[DIRECTIVE] Write out each of the entries below line for line, with no changes.

[Entries for locating words and elements]
=-=-=

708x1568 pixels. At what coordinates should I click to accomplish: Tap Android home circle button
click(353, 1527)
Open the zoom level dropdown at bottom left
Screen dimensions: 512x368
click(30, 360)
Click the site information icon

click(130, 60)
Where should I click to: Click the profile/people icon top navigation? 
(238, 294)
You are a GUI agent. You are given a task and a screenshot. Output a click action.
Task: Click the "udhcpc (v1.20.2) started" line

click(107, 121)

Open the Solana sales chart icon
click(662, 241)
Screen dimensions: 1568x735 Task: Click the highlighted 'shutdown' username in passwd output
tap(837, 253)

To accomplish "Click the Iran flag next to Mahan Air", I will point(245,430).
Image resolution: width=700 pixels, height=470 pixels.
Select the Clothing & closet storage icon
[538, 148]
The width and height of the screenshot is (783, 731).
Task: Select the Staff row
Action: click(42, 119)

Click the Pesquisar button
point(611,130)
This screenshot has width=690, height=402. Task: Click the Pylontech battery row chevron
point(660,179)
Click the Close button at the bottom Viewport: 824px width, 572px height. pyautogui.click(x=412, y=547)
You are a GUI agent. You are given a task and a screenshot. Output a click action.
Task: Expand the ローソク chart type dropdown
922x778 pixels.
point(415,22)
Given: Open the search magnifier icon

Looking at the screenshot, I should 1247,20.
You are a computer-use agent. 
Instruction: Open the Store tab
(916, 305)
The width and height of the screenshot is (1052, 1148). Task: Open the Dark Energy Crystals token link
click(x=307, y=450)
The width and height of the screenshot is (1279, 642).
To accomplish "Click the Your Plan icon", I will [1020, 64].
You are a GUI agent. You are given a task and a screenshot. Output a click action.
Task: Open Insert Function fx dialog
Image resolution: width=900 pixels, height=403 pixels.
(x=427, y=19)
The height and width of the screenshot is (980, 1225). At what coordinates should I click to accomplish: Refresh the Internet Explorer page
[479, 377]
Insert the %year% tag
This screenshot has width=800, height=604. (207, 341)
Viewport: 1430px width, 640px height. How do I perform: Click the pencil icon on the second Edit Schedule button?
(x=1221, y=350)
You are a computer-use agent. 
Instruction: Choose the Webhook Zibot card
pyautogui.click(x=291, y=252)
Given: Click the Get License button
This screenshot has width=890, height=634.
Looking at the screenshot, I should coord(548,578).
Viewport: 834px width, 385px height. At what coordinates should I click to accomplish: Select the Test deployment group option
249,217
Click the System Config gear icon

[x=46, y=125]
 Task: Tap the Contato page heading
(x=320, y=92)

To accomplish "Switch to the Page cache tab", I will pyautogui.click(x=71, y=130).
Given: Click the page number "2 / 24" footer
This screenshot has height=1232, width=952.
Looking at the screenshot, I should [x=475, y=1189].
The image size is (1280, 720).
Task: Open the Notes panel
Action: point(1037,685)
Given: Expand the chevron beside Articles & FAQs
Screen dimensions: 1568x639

=-=-=

[OUTPUT OF THE TASK]
708x1568 pixels. At what coordinates should I click to accomplish: Tap Android home circle button
click(353, 1527)
Open the zoom level dropdown at bottom left
Screen dimensions: 512x368
click(30, 360)
Click the site information icon

click(130, 60)
Where should I click to: Click the profile/people icon top navigation? 
(238, 294)
You are a GUI agent. You are given a task and a screenshot. Output a click action.
Task: Click the "udhcpc (v1.20.2) started" line

click(107, 121)

Open the Solana sales chart icon
click(662, 241)
Screen dimensions: 1568x735 Task: Click the highlighted 'shutdown' username in passwd output
tap(837, 253)

To accomplish "Click the Iran flag next to Mahan Air", I will point(245,430).
Image resolution: width=700 pixels, height=470 pixels.
Select the Clothing & closet storage icon
[538, 148]
The width and height of the screenshot is (783, 731).
Task: Select the Staff row
Action: click(42, 119)

Click the Pesquisar button
point(611,130)
This screenshot has width=690, height=402. Task: Click the Pylontech battery row chevron
point(660,179)
Click the Close button at the bottom Viewport: 824px width, 572px height. pyautogui.click(x=412, y=547)
You are a GUI agent. You are given a task and a screenshot. Output a click action.
Task: Expand the ローソク chart type dropdown
922x778 pixels.
point(415,22)
Given: Open the search magnifier icon

Looking at the screenshot, I should 1247,20.
You are a computer-use agent. 
Instruction: Open the Store tab
(916, 305)
The width and height of the screenshot is (1052, 1148). Task: Open the Dark Energy Crystals token link
click(x=307, y=450)
The width and height of the screenshot is (1279, 642).
To accomplish "Click the Your Plan icon", I will [1020, 64].
You are a GUI agent. You are given a task and a screenshot. Output a click action.
Task: Open Insert Function fx dialog
Image resolution: width=900 pixels, height=403 pixels.
(x=427, y=19)
The height and width of the screenshot is (980, 1225). At what coordinates should I click to accomplish: Refresh the Internet Explorer page
[479, 377]
Insert the %year% tag
This screenshot has width=800, height=604. (207, 341)
Viewport: 1430px width, 640px height. How do I perform: Click the pencil icon on the second Edit Schedule button?
(x=1221, y=350)
You are a computer-use agent. 
Instruction: Choose the Webhook Zibot card
pyautogui.click(x=291, y=252)
Given: Click the Get License button
This screenshot has width=890, height=634.
Looking at the screenshot, I should coord(548,578).
Viewport: 834px width, 385px height. At what coordinates should I click to accomplish: Select the Test deployment group option
249,217
Click the System Config gear icon

[x=46, y=125]
 Task: Tap the Contato page heading
(x=320, y=92)

To accomplish "Switch to the Page cache tab", I will pyautogui.click(x=71, y=130).
Given: Click the page number "2 / 24" footer
This screenshot has height=1232, width=952.
Looking at the screenshot, I should [x=475, y=1189].
The image size is (1280, 720).
Task: Open the Notes panel
Action: point(1037,685)
Given: Expand the chevron beside Articles & FAQs
Screen dimensions: 1568x639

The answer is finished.